2. Although the record is silent as to the cause of action upon which Houston West elected to recover, counsel indicated, during oral argument, that Houston West had elected to recover damages on its negligent retention claim. CoTemp did not object to the form of jury instructions and Question No. 11; accordingly, our disposition is necessarily based on legal and factual sufficiency of the evidence to support the jury's answer to the question as propounded. See Osterberg v. Peca, 12 S.W.3d 31, 55 (Tex.2000). However, in order to fully explain this court's reasoning, the Plurality's discussion incorporates all elements of a cause of action for negligent retention.
3. Robertson committed suicide before trial. Upon Houston West's motion, the trial court appointed an attorney ad litem to represent the interests of Robertson's unknown heirs.
4. We note that the tort of negligent hiring, supervision, or retention is distinct from the doctrine of respondeat superior under which an employer may be held vicariously liable when the negligence of its employee, acting in the scope of his employment, is the proximate cause of another's injury. See DeWitt v. Harris County, 904 S.W.2d 650, 654 (Tex.1995).

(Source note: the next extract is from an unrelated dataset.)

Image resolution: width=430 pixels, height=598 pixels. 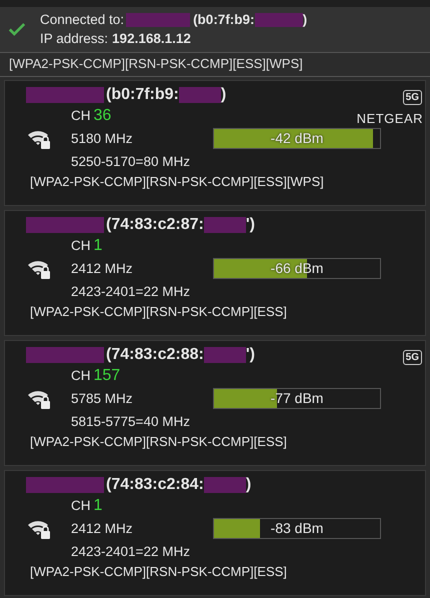 I want to click on ip-label: IP address:, so click(x=74, y=39).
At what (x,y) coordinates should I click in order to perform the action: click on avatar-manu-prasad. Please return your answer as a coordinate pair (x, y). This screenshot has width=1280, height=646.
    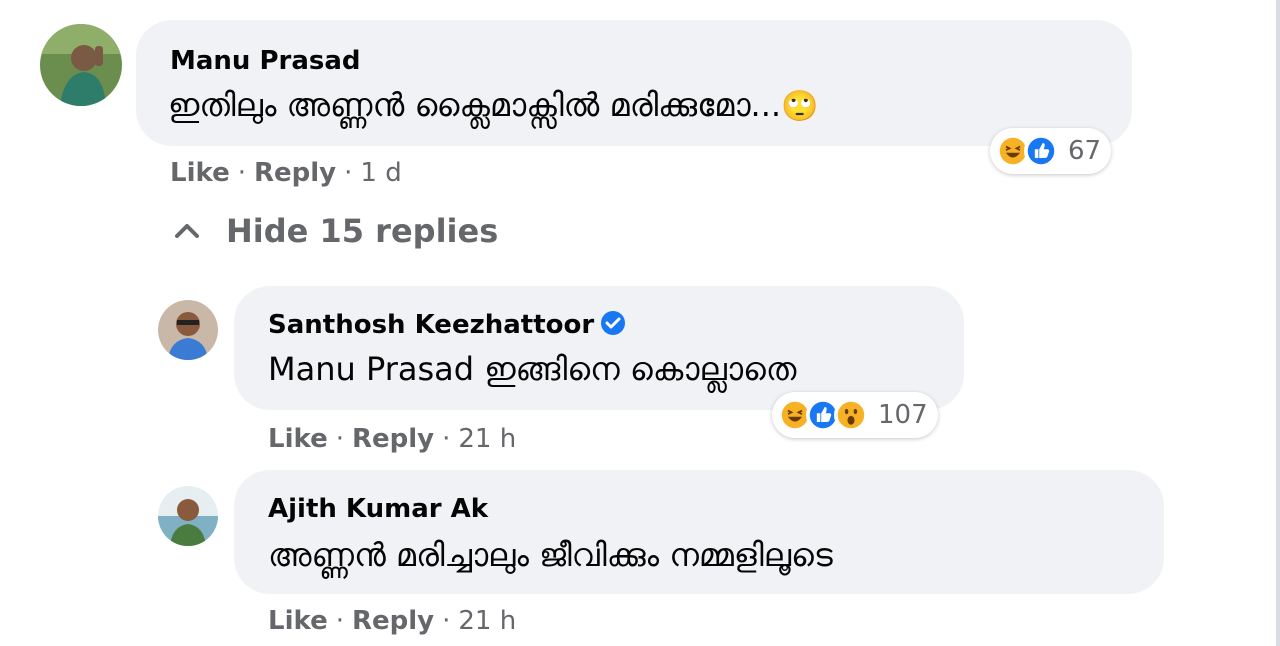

By contrast, a claim of negligent retention is based on an employer's direct negligence rather than the employer's vicarious liability for the torts of its employees. Verinakis, 987 S.W.2d at 97; Doe v. Boys Clubs of Greater Dallas, Inc., 868 S.W.2d 942, 950 (Tex.App.-Amarillo 1994), aff'd, 907 S.W.2d 472 (Tex.1995).
5. As previously noted, the parties' counsel stated during oral argument that Houston West had elected to recover on its negligent retention claim rather than on its breach of contract or fraud claims.
1. CoTemp did assert in its motion for judgment notwithstanding the verdict that “[t]here is no precedent in Texas for the application of the negligent retention doctrine to a case in which damages allegedly resulted from a failure to perform a contractual promise.” However, this complaint does not encompass the assertion that Houston West may not recover for nonphysical injuries and it is not the same complaint as the appellate complaint before this court.
2. The plurality correctly finds briefing waiver as to CoTemp's fourth issue.
CHARLES W. SEYMORE, Justice.
EDELMAN, J. Concurs, in result only, without opinion. FROST, J., Concurring with Opinion.